# PROBLEM REQUIREMENTS:
The response must consist of all the records, retyped exactly.

# ENTRIES SUPPLIED:
******
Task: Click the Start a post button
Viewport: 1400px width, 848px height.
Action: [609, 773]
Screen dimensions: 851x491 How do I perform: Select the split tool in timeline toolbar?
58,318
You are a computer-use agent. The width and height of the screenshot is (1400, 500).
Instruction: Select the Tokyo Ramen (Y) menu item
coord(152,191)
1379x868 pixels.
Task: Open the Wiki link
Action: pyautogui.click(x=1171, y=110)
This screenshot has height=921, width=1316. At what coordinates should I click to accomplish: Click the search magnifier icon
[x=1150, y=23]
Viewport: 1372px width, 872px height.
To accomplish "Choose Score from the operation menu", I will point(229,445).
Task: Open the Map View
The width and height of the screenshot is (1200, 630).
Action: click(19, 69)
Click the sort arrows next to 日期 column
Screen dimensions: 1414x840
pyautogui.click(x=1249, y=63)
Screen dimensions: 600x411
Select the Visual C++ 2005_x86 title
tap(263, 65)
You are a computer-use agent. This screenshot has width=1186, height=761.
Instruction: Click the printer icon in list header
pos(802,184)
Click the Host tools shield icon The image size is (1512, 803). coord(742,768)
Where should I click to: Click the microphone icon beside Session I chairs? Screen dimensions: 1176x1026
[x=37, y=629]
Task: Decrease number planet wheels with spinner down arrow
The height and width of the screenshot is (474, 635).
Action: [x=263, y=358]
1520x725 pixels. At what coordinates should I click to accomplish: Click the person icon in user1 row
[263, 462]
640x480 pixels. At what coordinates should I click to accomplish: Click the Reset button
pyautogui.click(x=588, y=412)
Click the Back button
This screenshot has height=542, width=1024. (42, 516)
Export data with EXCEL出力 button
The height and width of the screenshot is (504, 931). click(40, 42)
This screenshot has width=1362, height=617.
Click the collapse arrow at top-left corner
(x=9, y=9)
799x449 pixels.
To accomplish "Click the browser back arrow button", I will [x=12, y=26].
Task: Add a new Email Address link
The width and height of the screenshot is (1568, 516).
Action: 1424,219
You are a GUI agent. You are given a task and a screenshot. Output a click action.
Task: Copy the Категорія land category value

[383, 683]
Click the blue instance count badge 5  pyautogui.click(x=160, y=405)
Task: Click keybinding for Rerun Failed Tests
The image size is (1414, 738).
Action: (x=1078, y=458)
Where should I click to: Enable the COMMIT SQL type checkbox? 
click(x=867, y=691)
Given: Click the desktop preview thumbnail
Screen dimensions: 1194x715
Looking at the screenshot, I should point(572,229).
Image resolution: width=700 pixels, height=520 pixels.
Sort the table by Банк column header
******
# ANSWER SECTION:
Task: Click the Start a post button
Viewport: 1400px width, 848px height.
Action: [609, 773]
Screen dimensions: 851x491 How do I perform: Select the split tool in timeline toolbar?
58,318
You are a computer-use agent. The width and height of the screenshot is (1400, 500).
Instruction: Select the Tokyo Ramen (Y) menu item
coord(152,191)
1379x868 pixels.
Task: Open the Wiki link
Action: pyautogui.click(x=1171, y=110)
This screenshot has height=921, width=1316. At what coordinates should I click to accomplish: Click the search magnifier icon
[x=1150, y=23]
Viewport: 1372px width, 872px height.
To accomplish "Choose Score from the operation menu", I will point(229,445).
Task: Open the Map View
The width and height of the screenshot is (1200, 630).
Action: click(19, 69)
Click the sort arrows next to 日期 column
Screen dimensions: 1414x840
pyautogui.click(x=1249, y=63)
Screen dimensions: 600x411
Select the Visual C++ 2005_x86 title
tap(263, 65)
You are a computer-use agent. This screenshot has width=1186, height=761.
Instruction: Click the printer icon in list header
pos(802,184)
Click the Host tools shield icon The image size is (1512, 803). coord(742,768)
Where should I click to: Click the microphone icon beside Session I chairs? Screen dimensions: 1176x1026
[x=37, y=629]
Task: Decrease number planet wheels with spinner down arrow
The height and width of the screenshot is (474, 635).
Action: [x=263, y=358]
1520x725 pixels. At what coordinates should I click to accomplish: Click the person icon in user1 row
[263, 462]
640x480 pixels. At what coordinates should I click to accomplish: Click the Reset button
pyautogui.click(x=588, y=412)
Click the Back button
This screenshot has height=542, width=1024. (42, 516)
Export data with EXCEL出力 button
The height and width of the screenshot is (504, 931). click(40, 42)
This screenshot has width=1362, height=617.
Click the collapse arrow at top-left corner
(x=9, y=9)
799x449 pixels.
To accomplish "Click the browser back arrow button", I will [x=12, y=26].
Task: Add a new Email Address link
The width and height of the screenshot is (1568, 516).
Action: 1424,219
You are a GUI agent. You are given a task and a screenshot. Output a click action.
Task: Copy the Категорія land category value

[383, 683]
Click the blue instance count badge 5  pyautogui.click(x=160, y=405)
Task: Click keybinding for Rerun Failed Tests
The image size is (1414, 738).
Action: (x=1078, y=458)
Where should I click to: Enable the COMMIT SQL type checkbox? 
click(x=867, y=691)
Given: Click the desktop preview thumbnail
Screen dimensions: 1194x715
Looking at the screenshot, I should point(572,229).
Image resolution: width=700 pixels, height=520 pixels.
Sort the table by Банк column header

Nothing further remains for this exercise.